Early research suggests Merck cancer drug may target dormant HIV
Antiretroviral treatments now allow many HIV patients to lead normal lives, but the drugs do not completely remove the virus from the body
Researchers studying Merck & Co Inc’s cancer drug Keytruda for HIV patients who also have cancer say the immunotherapy may help displace the virus from human immune cells, offering an intriguing area of study for treatment of chronic HIV infection.
Antiretroviral treatments now allow many HIV patients to lead normal lives, but the drugs do not completely remove the virus from the body. Remaining reservoirs of virus mean patients are never truly cured of the infection. Keytruda, also known as pembrolizumab, is a monoclonal antibody designed to help the body’s own immune system fend off cancer by blocking a protein known as Programmed Death receptor (PD-1) used by tumours to evade disease-fighting cells.
Such drugs work by releasing molecular brakes, or checkpoints, that tumours use to avoid the body’s immune system, allowing immune cells to recognise and attack cancer cells the same way they fight infections caused by bacteria or viruses.

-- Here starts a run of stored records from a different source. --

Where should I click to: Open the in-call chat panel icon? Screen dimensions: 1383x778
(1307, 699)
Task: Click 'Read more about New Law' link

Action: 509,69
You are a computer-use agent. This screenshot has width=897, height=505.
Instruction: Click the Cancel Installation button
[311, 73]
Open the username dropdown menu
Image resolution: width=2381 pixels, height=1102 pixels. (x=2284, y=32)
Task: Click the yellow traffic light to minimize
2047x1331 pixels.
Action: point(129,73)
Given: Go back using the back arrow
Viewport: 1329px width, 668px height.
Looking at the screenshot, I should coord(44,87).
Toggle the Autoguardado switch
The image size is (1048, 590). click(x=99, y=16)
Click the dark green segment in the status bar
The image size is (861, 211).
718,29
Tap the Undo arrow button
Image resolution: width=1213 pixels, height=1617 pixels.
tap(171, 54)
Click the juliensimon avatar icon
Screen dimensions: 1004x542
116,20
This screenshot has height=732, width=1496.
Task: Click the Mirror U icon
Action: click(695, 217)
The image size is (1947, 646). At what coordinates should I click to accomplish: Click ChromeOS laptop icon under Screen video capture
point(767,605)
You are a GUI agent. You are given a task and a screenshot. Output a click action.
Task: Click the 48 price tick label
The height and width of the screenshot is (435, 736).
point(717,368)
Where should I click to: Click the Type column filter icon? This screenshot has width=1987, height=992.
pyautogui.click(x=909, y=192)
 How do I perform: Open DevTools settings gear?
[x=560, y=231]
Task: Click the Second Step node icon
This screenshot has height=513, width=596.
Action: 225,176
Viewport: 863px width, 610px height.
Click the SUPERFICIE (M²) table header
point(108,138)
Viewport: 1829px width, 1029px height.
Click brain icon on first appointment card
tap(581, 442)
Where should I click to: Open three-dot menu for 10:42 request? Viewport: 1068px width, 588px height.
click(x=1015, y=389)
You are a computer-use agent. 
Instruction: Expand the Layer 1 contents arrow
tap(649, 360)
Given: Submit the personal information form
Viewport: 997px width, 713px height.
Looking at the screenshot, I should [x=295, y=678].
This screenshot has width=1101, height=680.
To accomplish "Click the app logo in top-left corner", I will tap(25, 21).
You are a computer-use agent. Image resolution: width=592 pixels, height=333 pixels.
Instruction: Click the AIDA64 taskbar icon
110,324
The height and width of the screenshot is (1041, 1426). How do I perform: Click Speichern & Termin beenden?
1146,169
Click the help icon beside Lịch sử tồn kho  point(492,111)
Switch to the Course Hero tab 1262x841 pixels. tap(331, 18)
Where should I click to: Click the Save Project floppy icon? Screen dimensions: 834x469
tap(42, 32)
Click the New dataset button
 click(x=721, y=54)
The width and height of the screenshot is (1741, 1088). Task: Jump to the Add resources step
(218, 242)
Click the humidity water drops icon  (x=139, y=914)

An international research collaboration said it has found evidence that pembrolizumab can reverse HIV latency – the ability for the virus to “hide” inside cells of people living with HIV on antiretroviral therapy.
The study, published recently in Science Translational Medicine, enrolled 32 people with both cancer and HIV through the Fred Hutchinson Cancer Research Center in Seattle. The participants were also being treated with effective antiviral medicines for HIV.
“Pembrolizumab was able to perturb the HIV reservoir,” Professor Sharon Lewin, Director, Peter Doherty Institute for Infection and Immunity, Melbourne, Australia, said in a statement.
Her group looked at blood samples collected from study participants before and after treatment with pembrolizumab.
Professor Lewin said work would continue on the samples to understand how pembrolizumab modifies the immune response to HIV. She said researchers hope it will “rev up the immune system to kill the HIV-infected cells in the way it does with cancer.”